Disons que l’échec relatif de EE par rapport aux ambitions que l’on pouvait légitimement nourrir en octobre (après les élections législatives des Yvelines confirmant que les européennes n’avaient pas été un feu de paille) était couru dès décembre-janvier. Mais deux éléments externes sont venus approfondir le coût à payer pour ces erreurs : l’approfondissement de la crise économique et l’échec de Copenhague.

 Copenhage et chomage

Le succès d’EE aux européennes reposait sur un argument simple et percutant : les solutions à la crise énergie –climat et à la crise agriculture–alimentation-santé sont aussi des solutions à la crise de l’emploi ! J’ai consacré plusieurs articles à étayer cette argumentation en vue des régionales (voyez ici et ou encore d’ultimes précisions ). Argumentation que j’ai martelé dans tous les meetings régionaux, en ajoutant que, échec de Copenhague ou pas, les régions pouvaient se mettre dès maintenant à ce « Green Deal ». Dans les faits, j’ai constaté que cet argument se retrouvait assez peu dans les tracts et les programmes régionaux, dans les discours des candidats que je venais soutenir.

Or l’échec de Copenhague a eu un rôle démobilisateur (« A quoi bon si de toute façon les grands pays renoncent à sauver le climat ? »), renforcé par le martèlement climatosceptique des médias encensant Allègre. Cet effet ne pouvait être contré que par l’argument des européennes : « Ce qui est bon pour la planète et la santé est bon pour l’emploi ». Et justement la préoccupation n°1 de ces élections, ce fut l’emploi (44%), la seconde préoccupation était « Les transports » (29%), l’environnement venant en 4ème position, avec 25%.

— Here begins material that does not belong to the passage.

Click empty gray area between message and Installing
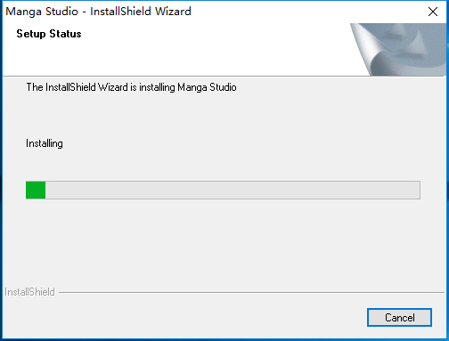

En réalité, la remontée du FN comme vote protestataire de la droite ouvrière exprime la montée de la misère et du chômage. La débat Sarkozy-Besson sur l’identité nationale n’a fait que rendre au vote FN une légitimité qu’il avait perdu pour exprimer cette misère. Que EE n’ait pas su offrir de l’espoir aux plus démunis est sans doute notre plus grand échec dans cette campagne. Il est grand temps de mettre toute la gomme sur l’écologie populaire.

Dernière remarque sur le vote national en ce temps de débat sur la laïcité. EE est, avec 17%, le second vote des sans-religion (derrière le PS) et on peut en être fier. Que EE ne recueille que 11 % des voix catholiques (contre 27 % pour le PS) me gêne, et l’affaire Marie Bové n’y est sans doute pas étrangère. Qu’EE ne recueille que 5% des voix musulmanes, contre 51% pour le PS, me pose un vrai problème. Je pense qu’il y a dix ans, le score dans ce qu’on appelle aujourd’hui la « diversité » aurait été meilleur. Et je ne suis pas sûr que ce soit entièrement mérité.

 Différences régionales.

Sans ce tableau en demi-teinte, certaines régions font mieux que d’autres. Ce qui ne veut pas dire que ce soit entièrement la responsabilité des candidats et directions de campagne : le contexte, par exemple la qualité des concurrents, joue aussi !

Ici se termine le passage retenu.